Необычным для европейских держав образом Российская империя демонстрировала обратный имперский градиент: на периферии люди жили лучше, чем в центральных губерниях. Империя расселяла на своих землях иностранцев, давая им привилегированное положение по сравнению с русскими и другим местным населением. Из всех народов империи только на русских и восточных славян распространялось крепостное право. После 1861 года русские продолжали подвергаться более мощной экономической эксплуатации, чем другие народы.

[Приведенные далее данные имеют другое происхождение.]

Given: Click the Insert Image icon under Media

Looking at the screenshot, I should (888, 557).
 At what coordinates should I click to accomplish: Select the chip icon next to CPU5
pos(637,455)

Без культурных дистанций нет империи. В России столичная элита часто воспринимала такие дистанции парадоксальным образом: покоренные народы – русский и иные – считались наделенными более высокой культурой и моралью, чем сама элита. Имперские офицеры, администраторы и интеллектуалы все более интересовались малейшими особенностями жизни колонизованных народов, славянских и других. Для одних эти имперские познания остались хобби, для других стали идеологией и едва ли не религией, для третьих – профессией. За знанием следовали практические навыки имитации, как правило взаимной, хотя и не обязательно симметричной. В сумме эту своеобразную ситуацию я характеризую как отрицательную гегемонию. Она была свойственна не только российской колониальной ситуации, но характеризовала внутреннюю колонизацию и в других государствах. Хотя концепцию ориентализма иногда осмысляют исключительно в аспекте эксплуатации, колониальный субъект нередко идеализировался как «высший» в сравнении со столичным наблюдателем или мечтателем. Для британцев и французов в XIX веке Восток часто был «местом паломничества», «экзотической, но потому особенно привлекательной реальности» (Саид 2006: 265–269); но британцы искали знания и наслаждения Востока далеко за морями, россияне – в глубинах собственной страны. Укоренившись в воображении общества, идея различия стала обоюдоострым лезвием, идеологическими качелями. Когда правящие и пишущие элиты приписывали «благородным дикарям» и «простым мужикам» самые невероятные добродетели, такие как изначальное равенство, бескорыстное трудолюбие, врожденное чувство справедливости и любовь к страданию, этот нескончаемый поток этномифологии не мешал угнетать население. Наоборот, творческие конструкты верхов поддерживали эксплуатацию низов тонкими и парадоксальными способами. Тем, кто жил доходами со своих поместий, было приятно думать, что благодаря своей возвышенной вере крестьяне не нуждаются в частной собственности. Некоторым интеллектуалам всегда удается убедить себя, что крестьяне, или славяне, или женщины, или студенты просто любят страдать.